Вездесущие и всезнающие мальчишки авторитетно заявляли, что найден не один снаряд, а десять, и даже не десять, а пятьдесят три.

Гурам послушал болтовню ребят и побрел дальше.

До казармы было далеко. Он вполне мог сесть на трамвай или автобус, но шел пешком. Незаметно для себя начал шагать размашисто и упрямо, со злостью сбивая с дороги случайные камешки.

Мимо неслась колонна милиционеров на мотоциклах. В том же направлении быстрым шагом проследовал усиленный наряд военных патрулей.

«Все же что-то случилось», — подумал Урушадзе, но тут же снова вернулся к своим мыслям.

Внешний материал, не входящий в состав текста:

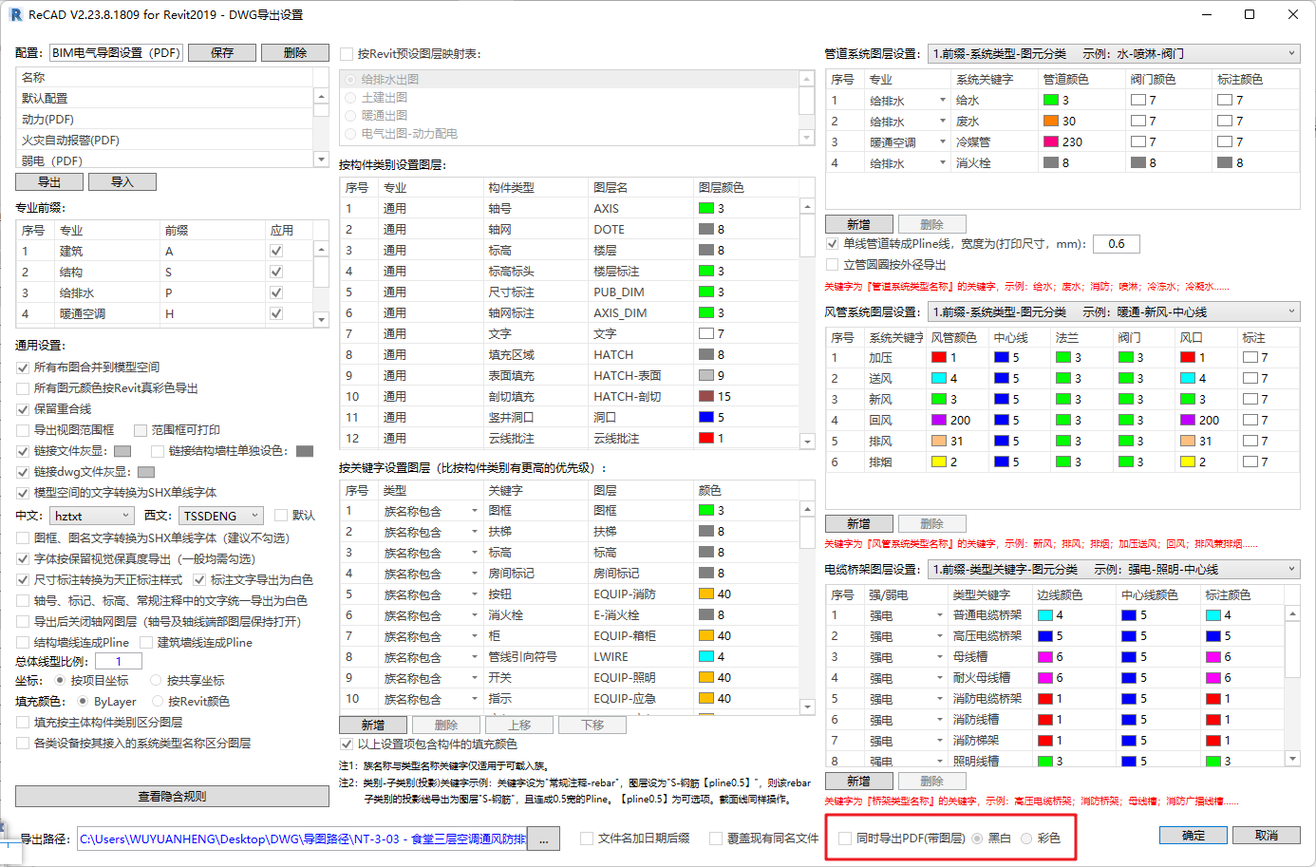Image resolution: width=1316 pixels, height=867 pixels.
Task: Open the 风管系统图层设置 classification dropdown
Action: pyautogui.click(x=1291, y=311)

В казарму Гурам пришел перед самым ужином, когда собирается вся рота. А ему никого не хотелось видеть. В последние дни, где бы он ни появлялся, говорили только о нем. О нем и о Вале. Над ним подтрунивали, а он только посмеивался. В шутках товарищей он не видел насмешки. Наоборот, эти шутки под внешней грубоватой формой не могли скрыть, а лишь подчеркивали теплые солдатские чувства к нему и к Вале. В них выражалась и полная поддержка его решения уехать вместе с ней.

Эту маленькую, хрупкую девушку, почти девочку, с наивными голубыми глазами знали и уважали все друзья Гурама. На первых порах она стеснялась их и, здороваясь, казалось, с испугом протягивала свою тоненькую руку, которая едва могла обнять широкую солдатскую ладонь. Постепенно она привыкла к этим веселым здоровякам и, несмотря на свою стеснительность, великолепно чувствовала себя среди них. В шутку она даже отдавала им команды.

— Рядовой Маргищвили! — строго говорила она. — Срочно подайте мне сумку. А вы, младший сержант, доложите, все ли готовы к маршу в кино.

— Слушаюсь! Так точно! — следовали четкие ответы, и ребята вытягивались по стойке «смирно».

Солдатам приятно было слушать ее, выполнять маленькие бесхитростные капризы. И только в одном не признавали они ее власти: они не разрешали Гураму «эксплуатировать» ее труд.

Впервые протест против «эксплуатации» Вали поднялся, когда однажды целой гурьбой они зашли за ней по дороге в кино. Вале не понравилось, как подшит у Гурама подворотничок. Взяв иголку с ниткой, она скомандовала: «Ну-ка, расстегивай ворот!» С довольной улыбкой Гурам выполнил приказ. Но поднялся вдруг со своего места младший сержант Иван Махалов.

Русый паренек из-под Воронежа, с ямочками на щеках, спортсмен-разрядник Махалов был любимцем товарищей и начальников. Он командовал отделением, и все уважали его за мягкий нрав, за большую физическую силу и ловкость, за глубокие знания военного дела, а главное — за то, что он не зазнавался. Он как бы стеснялся своих прав и преимуществ перед товарищами.

Он никогда не кричал на людей. Его приказания звучали четко, по-военному. Но тут же появлялись ямочки, он улыбался, точно извиняясь за такой свой тон.

Может быть, потому и удивила всех его шутка в тот вечер у Вали. Встав между нею и Гурамом, он совершенно серьезным и строгим тоном заявил:

— Властью командира отделения запрещаю вам, рядовой Урушадзе, эксплуатировать детский труд.

— Она же портниха, — пытался оправдаться Гурам, — это ее профессия.

— Понимаешь, Гурам, — сказал с сильным и приятным грузинским акцентом Дмитрий Маргишвили, — твоя шея по диаметру как раз заводская труба возле фундамента. Пришить тебе подворотничок — дневная норма передовика производства.

Первой прыснула от смеха Валя. В тот вечер ей так и не дали поухаживать за Гурамом.

Спустя несколько дней солдаты заметили у него подозрительно белоснежный носовой платок.

— Еще раз увижу, — сказал Махалов, — отберу. Не заставляй Валю работать. Думаешь, мы не знаем, кто тебе вчера гимнастерку нагладил!